Heiligenhaus: Planer nehmen die Oberstadt ins Visier

Heiligenhaus : Planer nehmen die Oberstadt ins Visier

Es ergeben sich neue Chancen, wenn Grundstücke in den Flächenpool des Landes aufgenommen werden sollten.

Alte Firmegelände in der Innenstadt stehen weiter im Fokus der Planer. Dazu möchten sie nach Möglichkeit neue Instrumente nutzen. Eines davon ist der Flächenpool NRW. Dabei handelt es sich um ein Angebot des Landes für externe Beratung dazu, was langfristig aus den Flächen werden soll. Die Stadt hat sich auf Initiative der SPD im Rat beim Land mit drei Flächen um Aufnahme beworben.

"Die Bewerbungsfrist endete im Dezember, im Februar oder März entscheidet sich, ob wir mit hineinkommen in dieses Programm", sagt der Beigeordnete Harald Flügge. Es geht grob um das Gebiet Oberstadt zwischen Bahnhofstraße und Bayernstraße, beiderseits der Hauptstraße. Außerdem um ein altes Firmenareal in Hetterscheidt. Die Verwaltung habe sich vor der Bewerbung mit Grundstückseignern abgesprochen. "Wir sind da nicht blauäugig herangegangen", so Flügge. Das strategische Ziel: "Wir wollen uns gemeinsam Gedanken darüber machen, was langfristig, also in spätestens 15 bis 20 Jahren in der Oberstadt passieren wird."

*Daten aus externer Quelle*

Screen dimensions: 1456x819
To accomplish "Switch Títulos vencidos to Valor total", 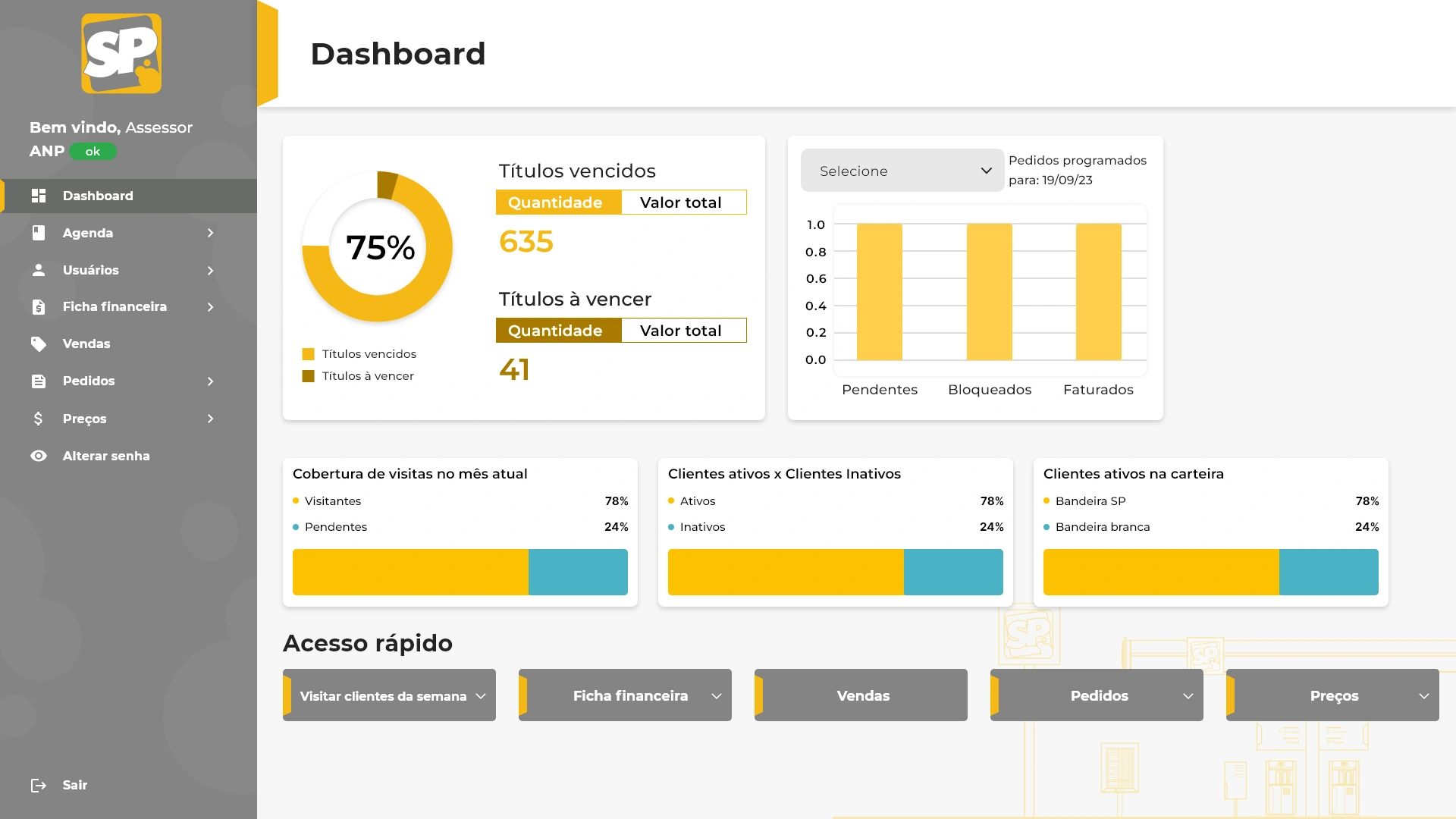I will pyautogui.click(x=683, y=202).
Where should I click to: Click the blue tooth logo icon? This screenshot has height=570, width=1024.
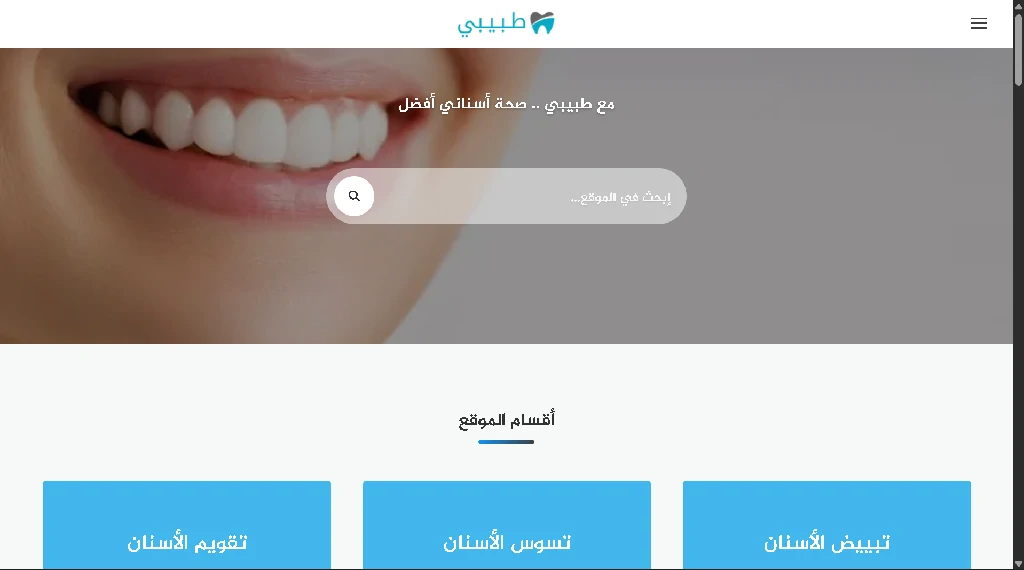542,23
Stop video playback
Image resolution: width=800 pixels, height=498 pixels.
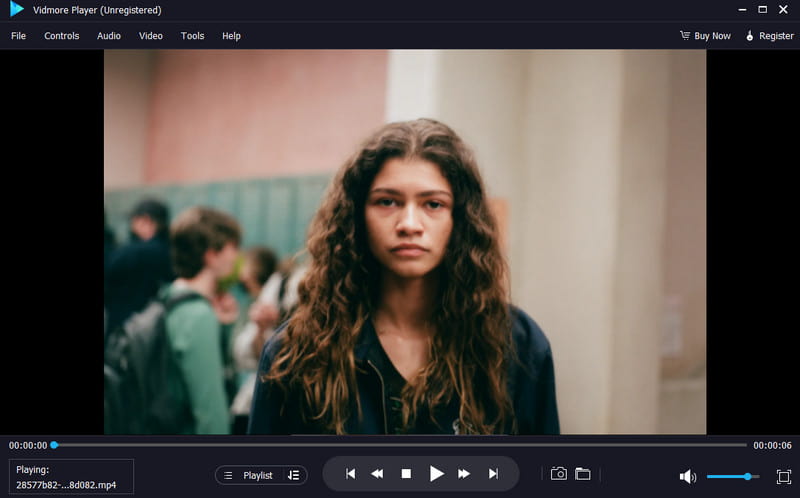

Immerhin gehe es um eine innerstädtische Toplage. Der langfristige Ansatz könne auch verhindern helfen, dass sich ein so zähes Vorankommen wie bei der Neunutzung der Hitzbleck-Brache hinter dem Rathaus wiederhole. Die erwünschte Teilhabe am Flächenpool NRW ist ein weiterer Baustein für das, was unter dem Namen "Masterplan Oberstadt" seit dem vergangenen Jahr verstärkt angegangen wird. Im April vergangenen Jahres gab es hierzu einen Workshop mit 30 Teilnehmern - allesamt angehende Städteplaner, die ihren Bachelor-Abschluss zu diesem Zeitpunkt schon in der Tasche hatten.

Begleitet wird das Projekt von Prof. Andreas Fritzen und Prof. Kathrin Volk. Die Aufgabenstellung umfasst das Aufzeigen städtebaulicher Entwicklungschancen für den Stadtbereich nördlich der Innenstadt mit dem Hitzbleck-Gelände, dem Umfeld der Linderfeld- und Bahnhofstraße sowie dem Bereich südlich der Hauptstraße/Bayernstraße.

Speziell mit Blick auf die Hitzfeld-Industriebrache mitten in der Stadt kamen Ideen auf den Tisch von einem Kunst- und Kulturzentrum, einem Programmkino bis hin zu Werkstätten und Wohnungen. "Planen mit akademischer Freiheit, aber ohne den Bezug zur Praxis zu verlieren", nannte Fritzen das. Inzwischen sind die Workshop-Arbeiten in Form gebracht. Sie liegen auch im Rathaus wieder vor. "Wir haben vor, die Ergebnisse im April oder Mai zu zeigen. Dabei ist klar, dass wir sie als Denkanstöße sehen, nicht als vorbereitende Planungen", erläutert Flügge. Die Arbeiten sollen ausführlich begründet und erklärt werden. Die genaue Form ist bisher noch offen. Zeigen wird sich nach den Worten des Beigeordneten auch, dass Bewertungen der Arbeiten - abseits von der Notengebung - zwischen Hochschullehrern und Stadtplanern durchaus voneinander abweichen können.

Dennoch, es geht um mehr als fantasievolle Produkte. Mit der Beteiligung studentischer Workshops hat man in Heiligenhaus bereits gute Erfahrungen gemacht. So ging die komplette Neugestaltung des Areals rund um die Alte Kirche nicht zuletzt auf Ideen aus solchen Workshops hervor.